After locating the line that contains "Image resolution: width=725" in the data below, set down exactly that line and each one after it through the line that contains "Go to API Proxying During Development", and nothing more.

Dataset records:
========================

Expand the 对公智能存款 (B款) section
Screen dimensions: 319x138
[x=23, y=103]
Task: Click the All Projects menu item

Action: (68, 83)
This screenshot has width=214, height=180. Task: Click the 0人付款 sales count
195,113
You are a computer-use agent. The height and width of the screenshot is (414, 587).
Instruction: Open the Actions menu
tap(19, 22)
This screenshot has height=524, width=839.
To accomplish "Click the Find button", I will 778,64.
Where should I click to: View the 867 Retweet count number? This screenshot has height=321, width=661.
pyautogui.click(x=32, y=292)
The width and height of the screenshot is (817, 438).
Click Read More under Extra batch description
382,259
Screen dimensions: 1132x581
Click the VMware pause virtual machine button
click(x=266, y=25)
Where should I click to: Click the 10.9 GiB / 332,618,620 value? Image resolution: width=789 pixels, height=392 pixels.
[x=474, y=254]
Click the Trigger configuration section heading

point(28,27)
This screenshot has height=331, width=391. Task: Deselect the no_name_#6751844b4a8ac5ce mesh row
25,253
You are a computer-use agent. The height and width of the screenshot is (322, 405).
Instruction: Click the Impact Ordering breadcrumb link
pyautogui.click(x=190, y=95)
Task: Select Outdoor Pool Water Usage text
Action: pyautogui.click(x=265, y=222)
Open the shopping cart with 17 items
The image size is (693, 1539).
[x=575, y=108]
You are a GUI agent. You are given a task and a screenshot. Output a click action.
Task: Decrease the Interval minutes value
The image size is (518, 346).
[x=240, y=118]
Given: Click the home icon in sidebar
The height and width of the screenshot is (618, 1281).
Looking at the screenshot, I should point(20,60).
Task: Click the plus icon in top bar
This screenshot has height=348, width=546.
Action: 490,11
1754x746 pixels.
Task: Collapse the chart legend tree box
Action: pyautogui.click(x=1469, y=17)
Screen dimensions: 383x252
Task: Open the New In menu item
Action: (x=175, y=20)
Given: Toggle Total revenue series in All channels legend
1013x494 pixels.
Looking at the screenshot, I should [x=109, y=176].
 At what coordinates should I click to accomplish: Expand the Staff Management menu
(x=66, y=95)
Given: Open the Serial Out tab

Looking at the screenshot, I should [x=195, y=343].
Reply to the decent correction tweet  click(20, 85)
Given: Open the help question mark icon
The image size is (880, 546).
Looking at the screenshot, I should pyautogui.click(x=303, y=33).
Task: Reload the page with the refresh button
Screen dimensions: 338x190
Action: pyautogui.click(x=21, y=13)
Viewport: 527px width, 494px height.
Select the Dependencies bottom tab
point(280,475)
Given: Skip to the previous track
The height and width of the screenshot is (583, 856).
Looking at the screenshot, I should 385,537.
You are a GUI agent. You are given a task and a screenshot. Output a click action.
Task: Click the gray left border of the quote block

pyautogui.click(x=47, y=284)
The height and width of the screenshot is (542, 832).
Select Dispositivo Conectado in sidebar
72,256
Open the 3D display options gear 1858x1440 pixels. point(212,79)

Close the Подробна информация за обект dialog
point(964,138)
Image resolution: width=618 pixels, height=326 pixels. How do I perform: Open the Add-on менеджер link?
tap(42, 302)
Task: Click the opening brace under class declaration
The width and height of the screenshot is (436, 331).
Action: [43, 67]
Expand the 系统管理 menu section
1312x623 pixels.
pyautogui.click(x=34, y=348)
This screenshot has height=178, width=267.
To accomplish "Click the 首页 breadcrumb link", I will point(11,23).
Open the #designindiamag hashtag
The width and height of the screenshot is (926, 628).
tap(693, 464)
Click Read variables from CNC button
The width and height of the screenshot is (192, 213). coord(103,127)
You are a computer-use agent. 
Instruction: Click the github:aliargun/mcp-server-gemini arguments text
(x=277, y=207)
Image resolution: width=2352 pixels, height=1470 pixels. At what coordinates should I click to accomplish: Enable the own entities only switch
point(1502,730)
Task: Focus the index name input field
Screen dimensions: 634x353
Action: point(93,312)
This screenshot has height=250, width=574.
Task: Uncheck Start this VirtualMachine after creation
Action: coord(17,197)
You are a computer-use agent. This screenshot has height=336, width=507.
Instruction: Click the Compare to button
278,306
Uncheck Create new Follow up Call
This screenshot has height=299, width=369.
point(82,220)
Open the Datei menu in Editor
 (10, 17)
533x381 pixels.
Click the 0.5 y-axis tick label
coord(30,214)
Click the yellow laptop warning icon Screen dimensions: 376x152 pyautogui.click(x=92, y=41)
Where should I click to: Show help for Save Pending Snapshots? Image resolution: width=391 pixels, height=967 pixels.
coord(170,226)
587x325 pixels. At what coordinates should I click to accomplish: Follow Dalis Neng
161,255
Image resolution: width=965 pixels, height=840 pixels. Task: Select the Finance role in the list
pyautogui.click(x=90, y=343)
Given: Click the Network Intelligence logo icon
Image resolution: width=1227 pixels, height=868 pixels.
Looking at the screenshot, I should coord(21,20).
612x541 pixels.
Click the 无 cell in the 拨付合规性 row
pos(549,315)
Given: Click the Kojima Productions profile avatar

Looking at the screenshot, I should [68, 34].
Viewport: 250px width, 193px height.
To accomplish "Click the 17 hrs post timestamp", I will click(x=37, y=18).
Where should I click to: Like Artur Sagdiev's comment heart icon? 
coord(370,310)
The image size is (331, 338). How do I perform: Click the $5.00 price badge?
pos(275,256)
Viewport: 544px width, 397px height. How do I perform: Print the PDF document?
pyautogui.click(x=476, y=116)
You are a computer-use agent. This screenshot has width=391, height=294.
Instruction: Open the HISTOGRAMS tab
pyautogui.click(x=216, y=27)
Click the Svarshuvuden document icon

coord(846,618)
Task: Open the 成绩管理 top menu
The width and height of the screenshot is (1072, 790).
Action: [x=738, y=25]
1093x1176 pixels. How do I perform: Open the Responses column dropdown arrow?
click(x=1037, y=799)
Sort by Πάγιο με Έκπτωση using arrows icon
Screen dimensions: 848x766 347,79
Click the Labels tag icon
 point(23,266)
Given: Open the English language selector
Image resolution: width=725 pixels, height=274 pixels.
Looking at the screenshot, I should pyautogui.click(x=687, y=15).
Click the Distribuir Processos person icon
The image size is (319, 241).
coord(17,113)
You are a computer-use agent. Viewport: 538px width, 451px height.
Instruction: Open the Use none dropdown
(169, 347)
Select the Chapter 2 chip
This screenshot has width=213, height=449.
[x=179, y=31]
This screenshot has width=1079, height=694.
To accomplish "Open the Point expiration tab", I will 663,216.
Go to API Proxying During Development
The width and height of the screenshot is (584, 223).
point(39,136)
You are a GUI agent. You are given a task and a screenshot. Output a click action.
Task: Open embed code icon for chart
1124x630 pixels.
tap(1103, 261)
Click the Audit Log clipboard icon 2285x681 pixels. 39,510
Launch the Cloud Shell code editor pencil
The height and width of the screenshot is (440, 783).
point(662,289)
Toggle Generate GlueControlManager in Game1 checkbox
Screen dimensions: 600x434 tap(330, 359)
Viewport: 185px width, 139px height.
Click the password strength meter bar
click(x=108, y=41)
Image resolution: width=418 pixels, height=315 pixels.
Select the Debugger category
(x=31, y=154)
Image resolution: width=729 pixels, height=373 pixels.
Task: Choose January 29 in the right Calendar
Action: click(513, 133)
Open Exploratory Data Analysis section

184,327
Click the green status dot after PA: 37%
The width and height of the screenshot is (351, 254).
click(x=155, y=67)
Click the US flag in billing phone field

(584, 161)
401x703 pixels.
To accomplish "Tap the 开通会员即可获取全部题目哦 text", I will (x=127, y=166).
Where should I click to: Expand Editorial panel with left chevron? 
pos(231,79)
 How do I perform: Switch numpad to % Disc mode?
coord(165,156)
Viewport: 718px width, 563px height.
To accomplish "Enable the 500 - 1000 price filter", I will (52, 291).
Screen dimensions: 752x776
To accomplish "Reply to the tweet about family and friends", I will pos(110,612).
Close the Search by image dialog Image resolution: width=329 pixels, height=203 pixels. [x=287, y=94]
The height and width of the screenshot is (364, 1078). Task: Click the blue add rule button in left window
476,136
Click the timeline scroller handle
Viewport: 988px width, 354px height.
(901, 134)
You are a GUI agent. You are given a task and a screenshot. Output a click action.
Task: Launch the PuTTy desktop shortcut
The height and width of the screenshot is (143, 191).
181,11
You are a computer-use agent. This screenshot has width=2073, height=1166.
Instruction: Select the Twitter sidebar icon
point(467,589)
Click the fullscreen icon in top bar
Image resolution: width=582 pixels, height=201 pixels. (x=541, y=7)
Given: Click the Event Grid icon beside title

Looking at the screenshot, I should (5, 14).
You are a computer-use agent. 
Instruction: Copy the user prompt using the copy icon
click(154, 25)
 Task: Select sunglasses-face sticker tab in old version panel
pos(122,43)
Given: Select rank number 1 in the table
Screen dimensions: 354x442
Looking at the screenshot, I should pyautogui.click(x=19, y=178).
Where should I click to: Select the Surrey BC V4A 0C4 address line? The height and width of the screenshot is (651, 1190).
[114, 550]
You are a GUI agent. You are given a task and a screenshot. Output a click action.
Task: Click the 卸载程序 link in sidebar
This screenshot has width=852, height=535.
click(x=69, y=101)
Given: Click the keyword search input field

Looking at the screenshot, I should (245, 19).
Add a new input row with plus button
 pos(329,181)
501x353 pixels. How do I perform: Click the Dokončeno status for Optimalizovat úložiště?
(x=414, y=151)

========================

=== Output ===
Image resolution: width=725 pixels, height=274 pixels.
Looking at the screenshot, I should pyautogui.click(x=687, y=15).
Click the Distribuir Processos person icon
The image size is (319, 241).
coord(17,113)
You are a computer-use agent. Viewport: 538px width, 451px height.
Instruction: Open the Use none dropdown
(169, 347)
Select the Chapter 2 chip
This screenshot has width=213, height=449.
[x=179, y=31]
This screenshot has width=1079, height=694.
To accomplish "Open the Point expiration tab", I will 663,216.
Go to API Proxying During Development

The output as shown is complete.